To ensure there are sufficient goods on hand for resale, Keener ensures that at the month-end that 25% of the goods required for sale in the following month are available. That is, the end of month inventory for April is 25% of the goods required for sale in May, and so on. This end of month inventory is then the opening inventory for May (in this instance). Keener pays for 50% of his purchases in the month of purchase and the remaining 50% in the following month.
To help create the budget you have been given the following expense information:
Sales staff are paid a commission of 2.5% of the GST inclusive sales made.
Other salaries and wages are $1,500 a month.
Shipping costs for goods sold are 5% of the GST inclusive sales.
Advertising is paid of $7,500 a month.
Other expenses (all these are subject to GST), 3% of the GST inclusive sales.
Depreciation will be incurred at the rate of $2,200 a month, including for the depreciation of any assets acquired in the quarter.
All of these expenses are GST exclusive, where and if GST is chargeable. These are all paid in the month incurred, including the commission (so April sales commission is paid in April). Keener plans to buy further office equipment costing $10,000 plus GST in April.
A $4,500 dividend is to be paid to shareholders in June.
To ensure that cash is available to purchases, Keener wishes to ensure that a minimum cash balance of $30,000 is retained. The bank will provide borrowings in increments of $1,000 at an interest rate of 3% a month. Interest is charged on a simple basis and is not compounded. Loans are to be paid back as soon as sufficient cash is available. When calculating interest on any loan taken it must be assumed that the loan is taken at the start of the month and repaid at the end of the month as it is not certain when in the month the loan will be needed.

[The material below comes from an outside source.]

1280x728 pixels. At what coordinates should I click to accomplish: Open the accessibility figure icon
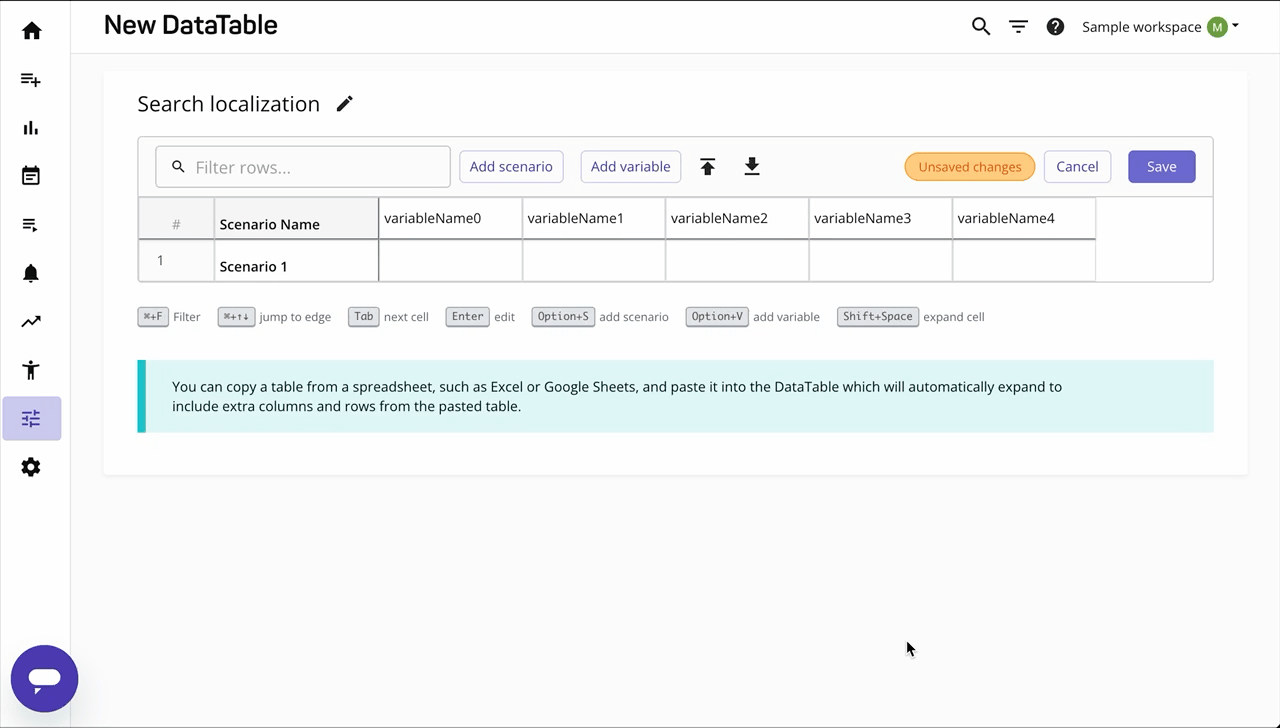click(x=32, y=370)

The GST basis for Keener is the invoice (not cash) basis. Taxable periods are every two months ending at the end of each ‘odd’ month (that is January, March, May etc). The balance sheet for the period ending 31 March 20×2 is:
Keener Ltd Balance sheet As at 31 March 20×2
Current assets Cash $13,600
Accounts receivable $80,644
Inventory $11,375
Total current assets $105,619
Non-current assets
Buildings and Equipment. $120,000
Total Assets $225,619
Current liabilities
Accounts payable $23,144
GST Payable $4,500
Total current liabilities $27,644
Equity Shares issued $120,000
Retained earnings $77,975
Total Liabilities and equity $225,619
required to prepare a master budget including a) A Sales Budget (including schedule of expected cash collections)
b) A Purchases budget (including schedule of cash disbursements
c) A Sales and Administration Budget (including schedule of cash disbursements for selling and admin expenses)
d) A Schedule for GST accounting
e) A Cash Budget f) A Budgeted Income Statement
g) A Budgeted Balance Sheet
* GST 15%
GST increases the sales price by 15%
To work out the GST amount, multiply the GST exclusive mount by 15%
To add, the GST to the exclusive amount, multiply by 1.15
If you are given the GST inclusive amount, you need to use a fraction to work out how much the GST is, as now it is no longer 15% (it was 15% of the price before we added GST). Divide the amount by 23 and multiply by 3 to get the GST
If you want to calculate the GST exclusive price when you are given the GST inclusive price, divide by 1.15.